* [Dokumen Sumber]:
DENPASAR,JKN- Penandatangan MOU Badan Karantina Pertanian dan Naqia – PNG berlangsung di Hotel Ramada Bintang Bali ,Kuta, Badung pada, Jumat (20/4/18).
Kepala Badan Karantina Pertanian Kementerian Pertanian Banun Hartini mengatakan, sesuai dengan konsep nawacita, Strategi Pengembangan Perbatasan adalah “Membangun Indonesia dari pinggiran dengan memperkuat daerah-daerah dan desa dalam kerangka negara kesatuan”. Dalam implementasinya pembangunan perbatasan dalam kerangka Nawacita, di terjemahkan menjadi strategi pembangunan dan pengembangan wilayah perbatasan.
“Salah satu sektor yang menjadi fokus pembangunan di wilayah perbatasan adalah sektor pertanian yang dinilai dapat menghasilkan nilai tambah tinggi. Langkah-langkah terobosan dilakukan pemerintah agar sektor pertanian bisa turut mendongkrak pertumbuhan ekonomi di wilayah perbatasan. Oleh karena itu, Kementerian Pertanian memiliki tugas dan wewenang dalam upaya pembangunan dan pengembangan wilayah perbatasan,” ujar Hartini
Menurut dia, Kementerian Pertanian turut berupaya membangun pertanian di wilayah perbatasan dengan melaksanakan berbagai strategi dan membangun sistem pertanian modern terpadu serta berkelanjutan melalui pendekatan kawasan, misalnya mendukung akselerasi ekspor komoditas pertanian kawasan. Komoditas yang dikembangkan di setiap kawasan akan disesuaikan dengan kondisi wilayah dan aksesbilitas lokasi serta ketersediaan sumber daya lahan dan air.

* [Bahan]:
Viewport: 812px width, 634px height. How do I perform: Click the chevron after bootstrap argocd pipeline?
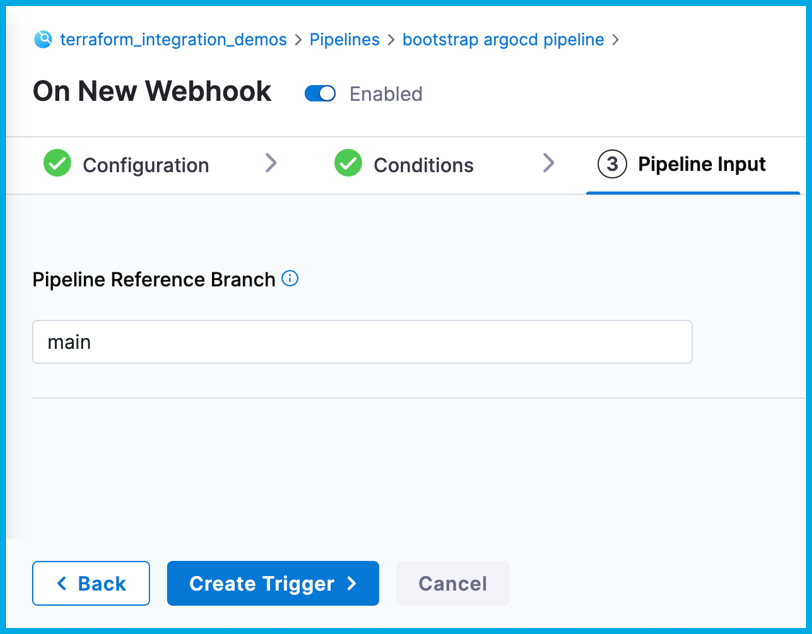pyautogui.click(x=615, y=40)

* [Tugas]:
Tuliskan kembali tanpa perubahan bagian dari berita penandatanganan MOU Badan Karantina Pertanian di atas, mulai dari "DENPASAR,JKN- Penandatangan MOU" dan berakhir pada "pengembangan wilayah perbatasan.".

* [Jawaban]:
DENPASAR,JKN- Penandatangan MOU Badan Karantina Pertanian dan Naqia – PNG berlangsung di Hotel Ramada Bintang Bali ,Kuta, Badung pada, Jumat (20/4/18).
Kepala Badan Karantina Pertanian Kementerian Pertanian Banun Hartini mengatakan, sesuai dengan konsep nawacita, Strategi Pengembangan Perbatasan adalah “Membangun Indonesia dari pinggiran dengan memperkuat daerah-daerah dan desa dalam kerangka negara kesatuan”. Dalam implementasinya pembangunan perbatasan dalam kerangka Nawacita, di terjemahkan menjadi strategi pembangunan dan pengembangan wilayah perbatasan.